Count I of the complaint refers to the alleged violation of the plaintiff’s federal rights by defendants Washington County, Graybeal and John Does. The county is sued because of harm to Bever resulting from the lack of or failure to enforce official policies and customs mandating proper medical treatment and detention of Bever who was known to be a suicide risk and had threatened suicide prior to his incarceration.
The complaint says Graybeal is the final policymaker relative to the use of proper protocol concerning known suicidal inmates in the jail, and accuses him of being deliberately indifferent to the training of jail staff relative to the proper detaining of such known inmates.
The John Does are the deputies and/or corrections officers who were in a position to observe Bever during his incarceration. The complaint does not list officers’ names.
Count II alleges violations by Southern Health Partners Inc. and John Does who had a duty to provide adequate medical assistance to Bever. The John Does are the employees and agents of Southern Health Partners Inc.

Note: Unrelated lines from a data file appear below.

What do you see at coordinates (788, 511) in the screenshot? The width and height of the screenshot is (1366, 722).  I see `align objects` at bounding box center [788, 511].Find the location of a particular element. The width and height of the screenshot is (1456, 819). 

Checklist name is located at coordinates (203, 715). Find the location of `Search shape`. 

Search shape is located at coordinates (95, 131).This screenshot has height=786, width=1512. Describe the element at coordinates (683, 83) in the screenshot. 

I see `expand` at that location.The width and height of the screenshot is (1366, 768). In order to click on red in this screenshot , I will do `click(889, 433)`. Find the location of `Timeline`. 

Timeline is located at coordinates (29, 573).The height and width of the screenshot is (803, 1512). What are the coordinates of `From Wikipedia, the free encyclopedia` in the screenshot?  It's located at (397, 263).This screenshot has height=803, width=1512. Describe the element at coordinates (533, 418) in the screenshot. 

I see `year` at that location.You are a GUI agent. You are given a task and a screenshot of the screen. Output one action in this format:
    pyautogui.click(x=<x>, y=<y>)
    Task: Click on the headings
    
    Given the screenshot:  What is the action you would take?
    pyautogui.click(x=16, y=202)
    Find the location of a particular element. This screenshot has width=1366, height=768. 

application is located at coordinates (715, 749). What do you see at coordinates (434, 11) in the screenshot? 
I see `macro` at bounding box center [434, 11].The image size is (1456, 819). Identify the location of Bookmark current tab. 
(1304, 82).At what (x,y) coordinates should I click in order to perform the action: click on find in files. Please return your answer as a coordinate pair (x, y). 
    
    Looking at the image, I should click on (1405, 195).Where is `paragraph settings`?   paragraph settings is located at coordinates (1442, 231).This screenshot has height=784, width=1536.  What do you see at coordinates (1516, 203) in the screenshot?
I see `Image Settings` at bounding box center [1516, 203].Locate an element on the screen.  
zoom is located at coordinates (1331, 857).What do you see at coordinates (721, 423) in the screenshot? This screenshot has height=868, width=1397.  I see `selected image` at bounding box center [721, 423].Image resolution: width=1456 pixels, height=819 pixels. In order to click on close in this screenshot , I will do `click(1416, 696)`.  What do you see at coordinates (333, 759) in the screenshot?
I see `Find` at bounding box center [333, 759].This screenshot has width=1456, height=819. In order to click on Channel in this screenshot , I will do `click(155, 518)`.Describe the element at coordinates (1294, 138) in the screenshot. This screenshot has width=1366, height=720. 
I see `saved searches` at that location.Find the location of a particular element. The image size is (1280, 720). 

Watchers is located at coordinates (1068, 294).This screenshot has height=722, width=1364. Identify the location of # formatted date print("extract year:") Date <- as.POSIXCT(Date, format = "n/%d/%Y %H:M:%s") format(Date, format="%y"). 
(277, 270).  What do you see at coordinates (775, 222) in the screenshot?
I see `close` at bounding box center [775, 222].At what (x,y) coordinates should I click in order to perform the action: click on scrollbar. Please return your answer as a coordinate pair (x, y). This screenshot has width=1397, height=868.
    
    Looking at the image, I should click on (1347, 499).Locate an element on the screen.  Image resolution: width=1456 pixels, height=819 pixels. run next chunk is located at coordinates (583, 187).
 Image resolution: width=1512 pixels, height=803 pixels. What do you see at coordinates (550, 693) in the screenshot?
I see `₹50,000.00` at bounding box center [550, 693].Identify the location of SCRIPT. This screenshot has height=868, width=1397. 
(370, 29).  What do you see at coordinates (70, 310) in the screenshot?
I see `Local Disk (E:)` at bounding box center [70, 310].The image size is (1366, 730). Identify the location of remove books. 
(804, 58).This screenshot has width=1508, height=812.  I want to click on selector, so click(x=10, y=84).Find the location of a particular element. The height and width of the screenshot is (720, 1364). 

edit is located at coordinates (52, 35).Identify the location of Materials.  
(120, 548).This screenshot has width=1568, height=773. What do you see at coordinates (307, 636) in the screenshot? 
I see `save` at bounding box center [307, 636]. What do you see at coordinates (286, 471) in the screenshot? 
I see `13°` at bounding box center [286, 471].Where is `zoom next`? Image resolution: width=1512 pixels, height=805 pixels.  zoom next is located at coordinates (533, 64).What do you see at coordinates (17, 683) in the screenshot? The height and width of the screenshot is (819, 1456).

The plaintiff submits the defendants acted with negligence, and that it was foreseeable to defendants, or, in the exercise of reasonable care, should have been foreseeable to defendants, that failing to provide adequate custody, care and treatment for Bever would result in his death.
Count III addresses state law claims and avers Washington County’s immunity from suit has been removed by the Tennessee Governmental Tort Liability Act including, but not limited to, TCA 29-20-205, which states, “Immunity from suit of all governmental entities is removed for injury proximately caused by the negligent act or omission of any employee within the scope of his employment. No exceptions to the removal of immunity apply under the facts of this case.”
The complaint states as a direct and proximate result of the acts and/or omissions of defendants, Bever died, and plaintiff, as mother, is emotionally injured for life.
White seeks judgment in the amount of $10 million, plus punitive damages in the amount of $10 million, and the maximum award allowed under applicable law for claims, plus costs, interest and attorney’s fees. In addition, she demands a jury to try her claims.